- Relator(a)
- Ministro Francisco Falcão
- Órgão julgador
- Segunda Turma
- Data do julgamento
- 19/09/2022
- Data de publicação
- 21/09/2022
STJ – Acórdão, Rel. Ministro Francisco Falcão, Segunda Turma, j. 19/09/2022, p. 21/09/2022
PROCESSUAL CIVIL. AGRAVO DE INSTRUMENTO. CUMPRIMENTO DE SENTENÇA. EMPRÉSTIMO COMPULSÓRIO DE ENERGIA ELÉTRICA. CONVERSÃO DOS CRÉDITOS. ASSEMBLEIA GERAL ESPECÍFICA. DESPROVIMENTO DO AGRAVO INTERNO. MANUTENÇÃO DA DECISÃO RECORRIDA. I - Na origem, trata-se de agravo de instrumento contra decisão que, acolhendo parcialmente a sua impugnação, determinou o prosseguimento da execução pelo valor apurado pela Contadoria judicial, com ajustes em atenção ao título executivo. O Tribunal regional negou provimento ao recurso da Eletrobras. II - Na hipótese dos autos, a decisão hostilizada encontra-se em consonância com o entendimento do Superior Tribunal de Justiça, no sentido de que é admitida a conversão em ações dos valores devidos pela Eletrobras em razão do empréstimo compulsório sobre energia elétrica, desde que comprovada a realização de assembleia geral autorizativa, posterior ao trânsito em julgado da ação. III - Com efeito, a matéria não trata do termo final dos juros remuneratórios "reflexos" do empréstimo compulsórios sobre energia elétrica - suscitado em agravo interno pela parte recorrente -, mas sobre o direito em se efetuar o pagamento de eventuais direitos sobre ECE por meio de ações de capital social sem a realização de nova AGE posterior ao trânsito em julgado e a prescrição quinquenal retroativa contada da data do ajuizamento da demanda relativa aos juros remuneratórios.
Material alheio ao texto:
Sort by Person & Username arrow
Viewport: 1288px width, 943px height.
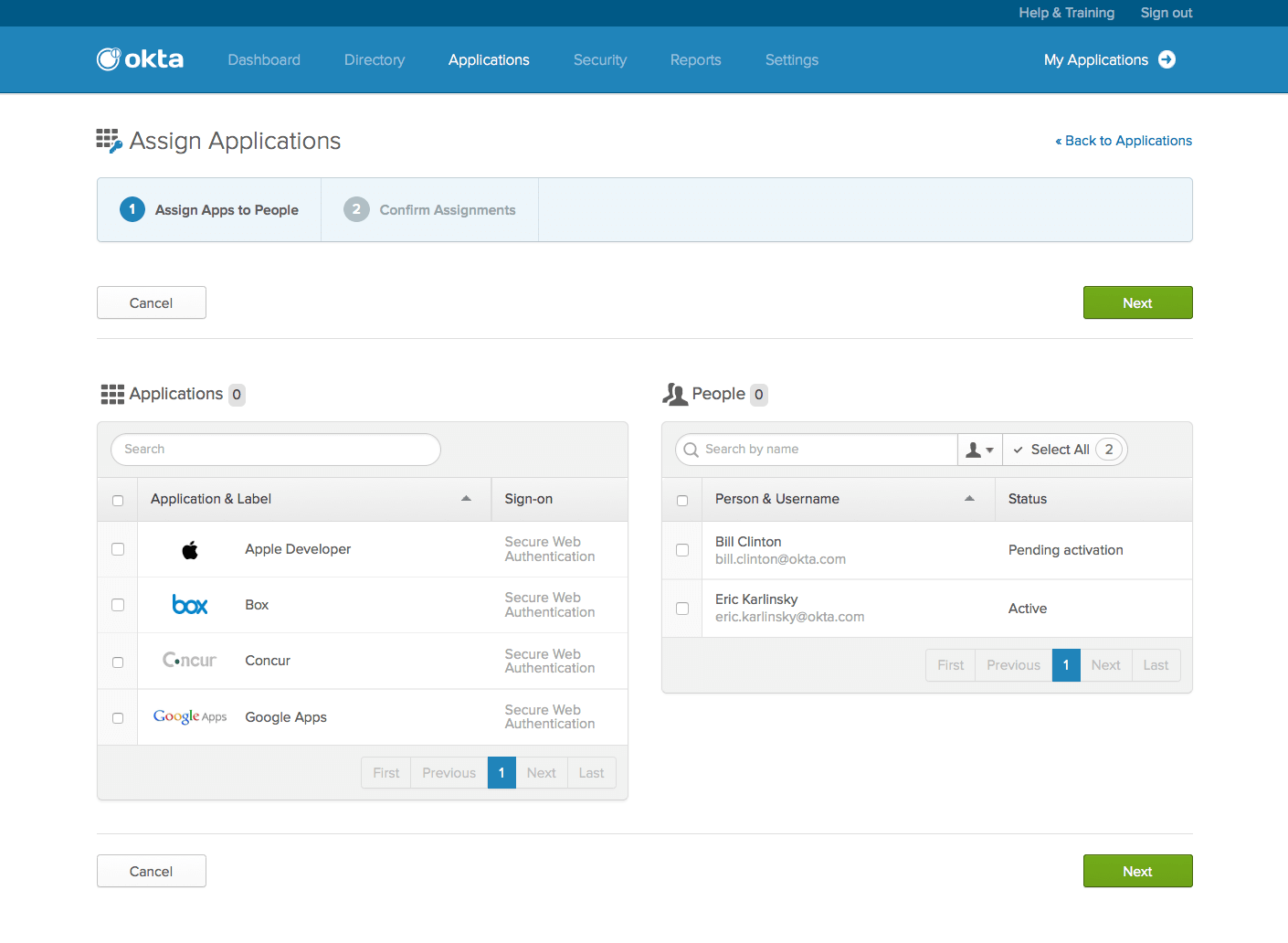969,499
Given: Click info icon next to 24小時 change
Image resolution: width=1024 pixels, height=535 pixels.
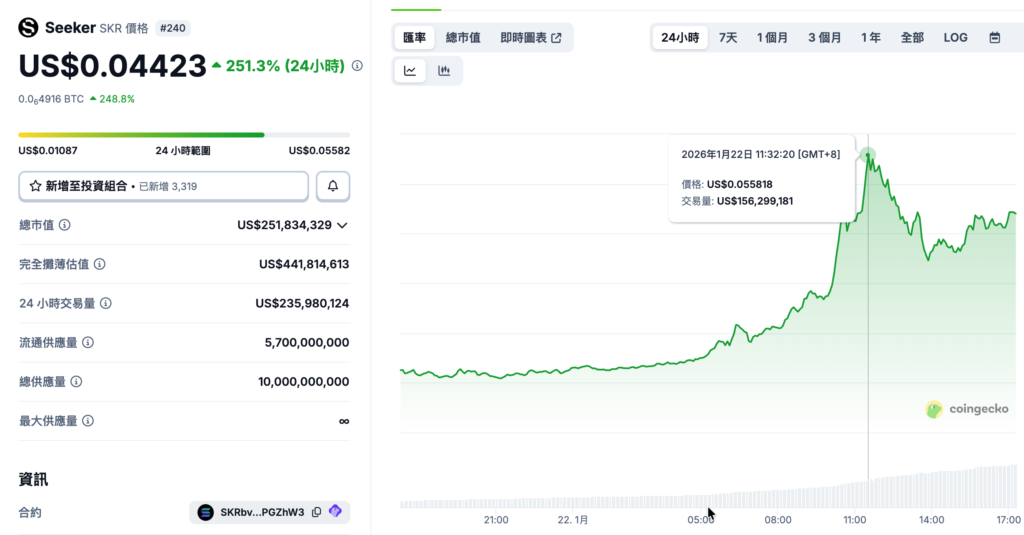Looking at the screenshot, I should coord(357,66).
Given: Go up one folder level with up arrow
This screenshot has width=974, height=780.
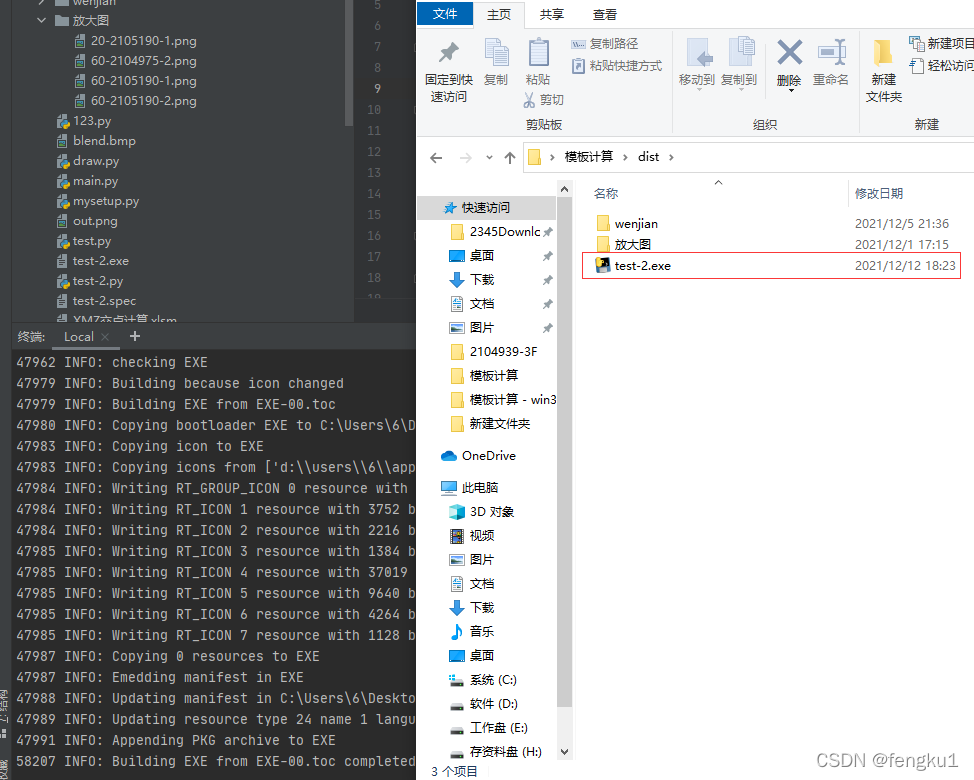Looking at the screenshot, I should pyautogui.click(x=509, y=157).
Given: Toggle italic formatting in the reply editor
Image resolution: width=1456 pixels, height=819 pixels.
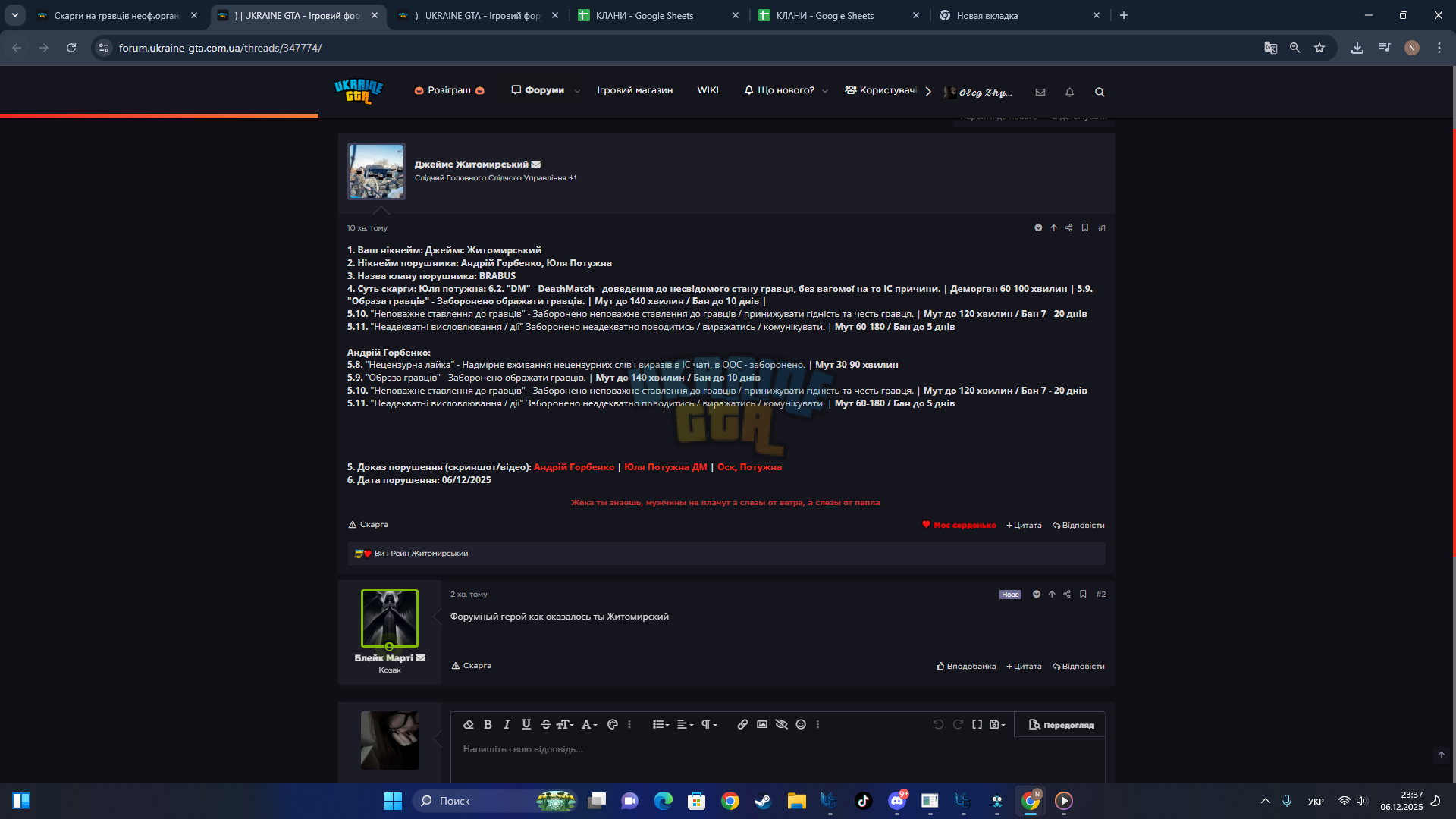Looking at the screenshot, I should pyautogui.click(x=507, y=724).
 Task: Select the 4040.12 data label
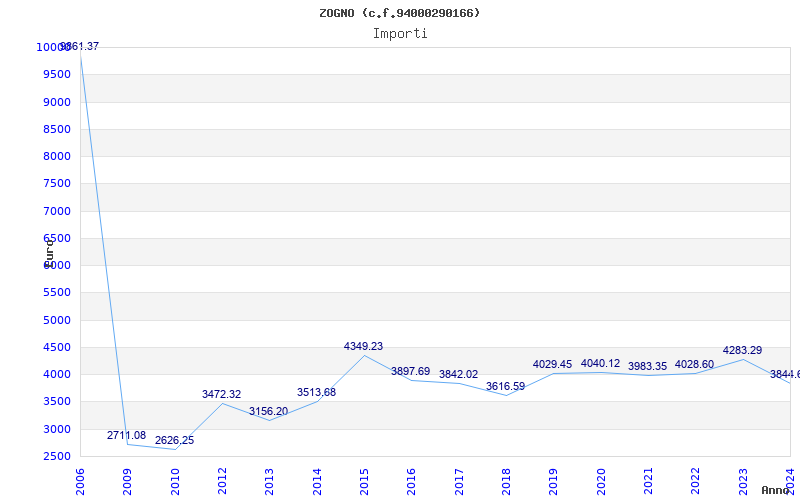point(600,363)
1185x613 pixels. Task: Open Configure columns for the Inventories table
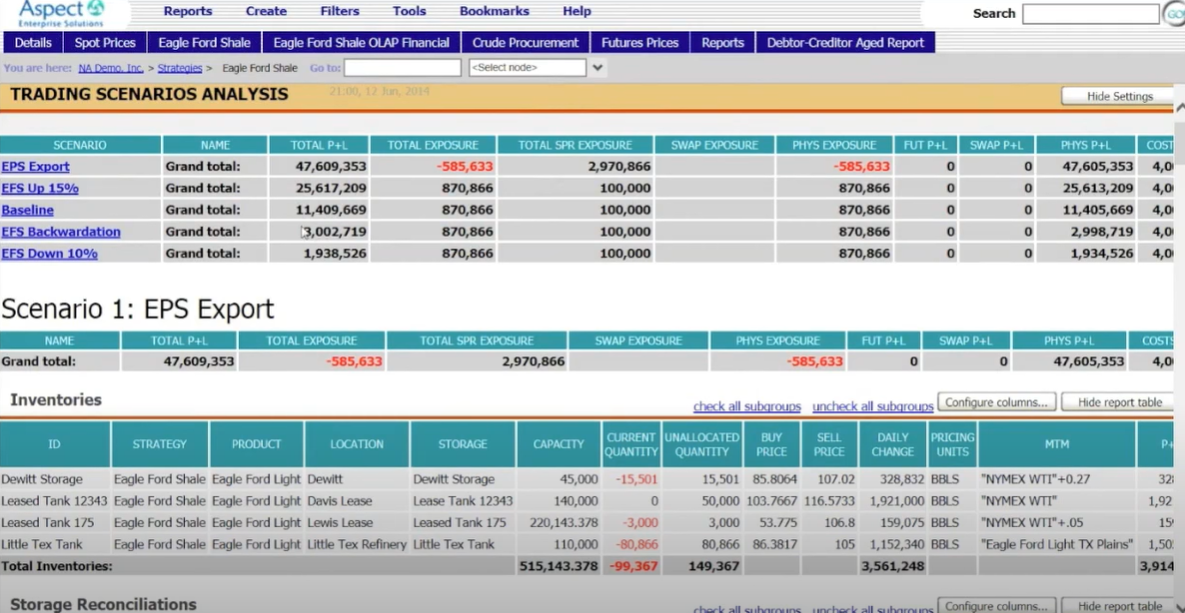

IV - Portanto, as razões de agravo interno apresentadas pela agravante estão dissociadas do que foi decidido na decisão agravada. V - Evidencia-se a deficiência na fundamentação recursal quando o recorrente não desenvolve argumentação a fim de demonstrar em que consiste a ofensa aos dispositivos tidos por violados, incidindo o óbice do disposto no enunciado n. 284 da Súmula do STF: "É inadmissível o recurso extraordinário, quando a deficiência na sua fundamentação não permitir a exata compreensão da controvérsia." VI - Por fim, considerando o julgamento do Recurso Repetitivo n. 1.850.512/SP (Tema 1.076/STJ), afasto a fixação equitativa dos honorários advocatícios promovida na origem, fixando-os em 20% sobre o valor da condenação, devendo ser observados, contudo, os limites máximos estabelecidos no art. 85, §§2º e 3º, do CPC. VII - Agravo interno improvido. (AgInt no REsp n. 1.698.210/RS, relator Ministro Francisco Falcão, Segunda Turma, julgado em 19/9/2022, DJe de 21/9/2022.)